А сами они, категорически обособившись от всех не протестующих, а элементарно работающих на какое-никакое, но благо «этой страны», снова зачислили себя в интеллектуальную элиту и совесть нации. Что позволило им категорически чувствовать себя на категорической высоте.
Они познали суровую истину выживания всех обиженных: диссидентство, как революция, должно быть перманентным
Беда в том, что из нынешнего престижного «бренда» исчезла бyква «н»…
И появились певцы ртом, писатели ПЕНом, художники яйцами, поэты прозой, сатирики генами и даже нобелевские лауреаты, обличающие всё то, что когда-то воспевали.
Но потомственные диссиденты, корнями вросшие в «профессию» с самых семидесятых, будучи по сути своей людьми мелкого ума и сговорчивой совести, отнюдь не чураются подобных «соратников», демонстрируя таким образом, что для «правого дела» и светлых идеалов все виды пошлости и даже девиации сгодятся.
Они, вроде бы, любят «эту страну » и в ней «этот народ». Но не ту, которая была тогда и есть сейчас, и не тот, который имеется в наличии, но не боготворит, кого следует. А некую будущую сущность и того и другого, которые должны быть переделаны на их личный вкус, по их образу и подобию. Причём, переделаны, если понадобится, насильно, отнюдь не демократическим способом…
Они, кстати, в большинстве своём, позиционируют себя людьми воцерковленными и даже много сочиняют на библейские сюжеты, в стихах и в прозе. Но Церковь, такая какой они видят её сейчас, им тоже не годится. И Патриарх не тот: у него узкие глаза и часы на руке.
Поэтому, они так старательно (прямо-таки остервенело!) отделяют Церковь от государства и всё никак не могут отделить…
И история им мешает, и традиции подкачали. Всё б перетолковать и вытолковать, подровнять и подправить, начистить замшей, чтоб радовало глаз и не утомляло кого не следует ненужными рефлексиями. А всех несогласных, в который раз не понимающих собственного счастья и не чтящих «потомственных» авторитетoв, опять объявить «большевиками» и Швондерами. Kто воспрoтивится — гнобить уже по «генетическому признаку»: вы, товарищ, зачем эту громко звучащую, далеко ведущую фамилию упомянули?.. Что вы этой фамилией хотели сказать?..
Они своё дело знают. И никакая память им не помеха.
Удивительно не настырная память у мелких людей. Изнаночная такая: дырки помню, носки – нет. Там плохое вижу, здесь в упор ничего хорошего не замечаю. И никакой предвзятости, совесть — чистый изумруд!
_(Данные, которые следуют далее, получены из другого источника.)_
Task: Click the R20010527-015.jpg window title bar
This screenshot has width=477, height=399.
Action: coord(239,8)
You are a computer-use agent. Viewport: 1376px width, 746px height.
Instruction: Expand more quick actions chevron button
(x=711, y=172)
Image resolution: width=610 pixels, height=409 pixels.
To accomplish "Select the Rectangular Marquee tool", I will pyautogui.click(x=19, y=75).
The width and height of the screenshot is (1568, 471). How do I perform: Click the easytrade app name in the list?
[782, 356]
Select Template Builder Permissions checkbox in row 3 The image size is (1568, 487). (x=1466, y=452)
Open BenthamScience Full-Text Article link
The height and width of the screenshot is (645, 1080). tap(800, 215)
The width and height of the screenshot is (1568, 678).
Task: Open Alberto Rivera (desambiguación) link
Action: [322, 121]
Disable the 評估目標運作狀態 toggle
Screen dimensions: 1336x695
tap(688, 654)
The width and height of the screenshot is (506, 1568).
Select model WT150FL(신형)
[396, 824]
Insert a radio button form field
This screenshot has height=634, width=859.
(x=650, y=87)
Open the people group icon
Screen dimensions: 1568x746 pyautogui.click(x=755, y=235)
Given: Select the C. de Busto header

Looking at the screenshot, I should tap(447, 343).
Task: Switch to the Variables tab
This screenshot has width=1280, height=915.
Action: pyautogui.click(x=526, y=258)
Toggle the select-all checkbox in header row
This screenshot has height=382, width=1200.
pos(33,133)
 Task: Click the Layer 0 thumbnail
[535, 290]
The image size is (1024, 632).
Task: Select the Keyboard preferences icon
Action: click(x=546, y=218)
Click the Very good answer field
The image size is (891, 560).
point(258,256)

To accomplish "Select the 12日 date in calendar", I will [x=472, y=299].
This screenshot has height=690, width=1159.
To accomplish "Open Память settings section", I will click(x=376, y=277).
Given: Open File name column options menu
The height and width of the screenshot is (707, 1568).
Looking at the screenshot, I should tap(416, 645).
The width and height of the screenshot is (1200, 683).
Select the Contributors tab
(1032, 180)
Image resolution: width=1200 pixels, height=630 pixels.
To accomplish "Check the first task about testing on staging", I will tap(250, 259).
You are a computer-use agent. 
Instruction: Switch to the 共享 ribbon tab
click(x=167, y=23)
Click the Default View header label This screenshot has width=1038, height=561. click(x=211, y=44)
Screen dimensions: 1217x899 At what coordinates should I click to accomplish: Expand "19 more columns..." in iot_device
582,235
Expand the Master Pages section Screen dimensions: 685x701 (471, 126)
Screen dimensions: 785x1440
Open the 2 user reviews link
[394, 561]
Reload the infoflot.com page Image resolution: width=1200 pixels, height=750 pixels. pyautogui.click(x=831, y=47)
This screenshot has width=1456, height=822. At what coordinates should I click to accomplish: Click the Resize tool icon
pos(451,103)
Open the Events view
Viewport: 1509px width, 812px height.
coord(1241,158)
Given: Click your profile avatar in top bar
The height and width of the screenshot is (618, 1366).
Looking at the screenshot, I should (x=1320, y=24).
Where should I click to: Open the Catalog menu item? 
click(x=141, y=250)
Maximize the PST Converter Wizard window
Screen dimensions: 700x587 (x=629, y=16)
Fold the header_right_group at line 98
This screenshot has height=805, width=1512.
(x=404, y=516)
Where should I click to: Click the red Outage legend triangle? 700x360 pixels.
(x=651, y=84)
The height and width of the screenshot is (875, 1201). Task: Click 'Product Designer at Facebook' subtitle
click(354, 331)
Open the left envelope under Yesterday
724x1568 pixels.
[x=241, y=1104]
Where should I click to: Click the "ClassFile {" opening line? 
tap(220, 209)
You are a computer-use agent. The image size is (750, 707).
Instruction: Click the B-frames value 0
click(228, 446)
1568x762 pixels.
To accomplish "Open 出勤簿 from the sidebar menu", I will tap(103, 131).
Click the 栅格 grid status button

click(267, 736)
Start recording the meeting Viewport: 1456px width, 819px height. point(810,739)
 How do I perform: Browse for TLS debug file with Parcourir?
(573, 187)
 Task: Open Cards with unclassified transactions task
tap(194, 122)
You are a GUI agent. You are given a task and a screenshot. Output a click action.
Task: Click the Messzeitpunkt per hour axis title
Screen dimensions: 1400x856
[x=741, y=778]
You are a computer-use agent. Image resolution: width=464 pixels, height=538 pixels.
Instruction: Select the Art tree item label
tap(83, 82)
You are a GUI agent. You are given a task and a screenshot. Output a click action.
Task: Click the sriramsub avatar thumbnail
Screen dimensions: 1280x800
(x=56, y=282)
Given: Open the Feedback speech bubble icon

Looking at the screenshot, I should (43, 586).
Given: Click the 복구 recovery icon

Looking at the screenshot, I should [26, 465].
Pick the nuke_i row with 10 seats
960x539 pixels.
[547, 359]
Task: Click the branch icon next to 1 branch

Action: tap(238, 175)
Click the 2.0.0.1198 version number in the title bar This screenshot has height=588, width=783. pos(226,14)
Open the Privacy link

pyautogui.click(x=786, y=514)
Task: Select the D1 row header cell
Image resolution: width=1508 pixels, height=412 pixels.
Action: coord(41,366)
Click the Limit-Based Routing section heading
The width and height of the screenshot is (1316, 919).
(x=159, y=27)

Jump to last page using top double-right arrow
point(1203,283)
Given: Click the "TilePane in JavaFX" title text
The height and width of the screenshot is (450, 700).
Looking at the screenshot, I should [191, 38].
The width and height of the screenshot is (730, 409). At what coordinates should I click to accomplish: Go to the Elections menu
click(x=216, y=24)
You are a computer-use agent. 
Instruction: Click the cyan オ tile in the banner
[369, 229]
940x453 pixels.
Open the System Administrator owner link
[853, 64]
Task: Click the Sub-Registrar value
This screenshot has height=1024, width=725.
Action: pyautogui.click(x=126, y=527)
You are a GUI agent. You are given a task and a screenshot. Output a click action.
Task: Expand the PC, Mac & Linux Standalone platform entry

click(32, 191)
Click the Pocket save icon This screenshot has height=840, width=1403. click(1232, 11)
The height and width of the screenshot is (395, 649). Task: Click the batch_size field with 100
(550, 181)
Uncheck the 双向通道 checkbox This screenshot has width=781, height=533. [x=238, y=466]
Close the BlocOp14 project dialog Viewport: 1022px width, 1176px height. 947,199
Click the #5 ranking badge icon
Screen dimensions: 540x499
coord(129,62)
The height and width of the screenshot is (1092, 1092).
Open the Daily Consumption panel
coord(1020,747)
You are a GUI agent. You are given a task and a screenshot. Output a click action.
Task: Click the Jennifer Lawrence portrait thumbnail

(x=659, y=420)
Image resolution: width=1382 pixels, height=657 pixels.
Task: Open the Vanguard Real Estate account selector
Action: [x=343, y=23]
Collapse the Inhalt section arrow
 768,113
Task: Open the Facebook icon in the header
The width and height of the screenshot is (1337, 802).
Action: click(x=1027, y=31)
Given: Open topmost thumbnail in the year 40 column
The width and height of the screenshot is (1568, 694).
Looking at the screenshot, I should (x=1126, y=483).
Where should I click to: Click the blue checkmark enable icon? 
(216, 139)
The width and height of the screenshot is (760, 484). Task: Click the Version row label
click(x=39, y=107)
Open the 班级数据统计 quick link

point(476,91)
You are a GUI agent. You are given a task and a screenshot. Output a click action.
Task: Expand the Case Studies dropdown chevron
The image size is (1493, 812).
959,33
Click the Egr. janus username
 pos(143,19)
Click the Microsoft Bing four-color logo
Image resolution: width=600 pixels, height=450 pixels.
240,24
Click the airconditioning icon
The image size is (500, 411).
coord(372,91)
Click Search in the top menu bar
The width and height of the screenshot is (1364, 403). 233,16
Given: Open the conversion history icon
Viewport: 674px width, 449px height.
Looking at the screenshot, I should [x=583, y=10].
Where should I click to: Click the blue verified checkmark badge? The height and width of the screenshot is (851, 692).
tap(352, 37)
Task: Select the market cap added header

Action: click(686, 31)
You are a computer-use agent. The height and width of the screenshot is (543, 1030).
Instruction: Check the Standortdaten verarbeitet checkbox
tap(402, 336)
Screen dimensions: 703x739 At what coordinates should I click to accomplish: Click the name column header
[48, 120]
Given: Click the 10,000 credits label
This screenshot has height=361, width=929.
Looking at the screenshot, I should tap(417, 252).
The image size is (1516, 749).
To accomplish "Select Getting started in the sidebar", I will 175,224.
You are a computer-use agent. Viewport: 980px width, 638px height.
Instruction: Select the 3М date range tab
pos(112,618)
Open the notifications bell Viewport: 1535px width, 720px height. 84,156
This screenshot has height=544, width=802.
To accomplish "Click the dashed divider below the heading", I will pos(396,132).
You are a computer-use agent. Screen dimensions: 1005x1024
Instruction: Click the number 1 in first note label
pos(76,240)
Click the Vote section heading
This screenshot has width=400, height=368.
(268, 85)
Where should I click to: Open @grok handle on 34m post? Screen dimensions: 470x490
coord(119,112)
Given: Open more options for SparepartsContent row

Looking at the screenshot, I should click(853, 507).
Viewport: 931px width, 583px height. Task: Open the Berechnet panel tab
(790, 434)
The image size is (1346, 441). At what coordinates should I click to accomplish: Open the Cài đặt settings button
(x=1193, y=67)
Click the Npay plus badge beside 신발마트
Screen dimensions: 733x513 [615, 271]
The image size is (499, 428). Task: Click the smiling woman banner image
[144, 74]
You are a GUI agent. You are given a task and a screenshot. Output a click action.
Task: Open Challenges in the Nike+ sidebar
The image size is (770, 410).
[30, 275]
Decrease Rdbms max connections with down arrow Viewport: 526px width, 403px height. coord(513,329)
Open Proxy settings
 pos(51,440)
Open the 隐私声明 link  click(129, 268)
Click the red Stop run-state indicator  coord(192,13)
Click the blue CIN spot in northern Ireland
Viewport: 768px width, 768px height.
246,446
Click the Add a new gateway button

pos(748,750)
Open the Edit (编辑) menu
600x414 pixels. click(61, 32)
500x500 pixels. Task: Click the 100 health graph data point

Главное, понимать, что диссидентствовать они будут всегда, так сказать, потомственно и перманентно. При любой власти. И при любой власти какого-нибудь ореола им будет не хватать.
Потому что ничем другим никак не могут высветиться из любой деятельной толпы.
Очень тусклые люди, если приглядеться.
Елена Кондратьева-Сальгеро
Источник: "УМ+"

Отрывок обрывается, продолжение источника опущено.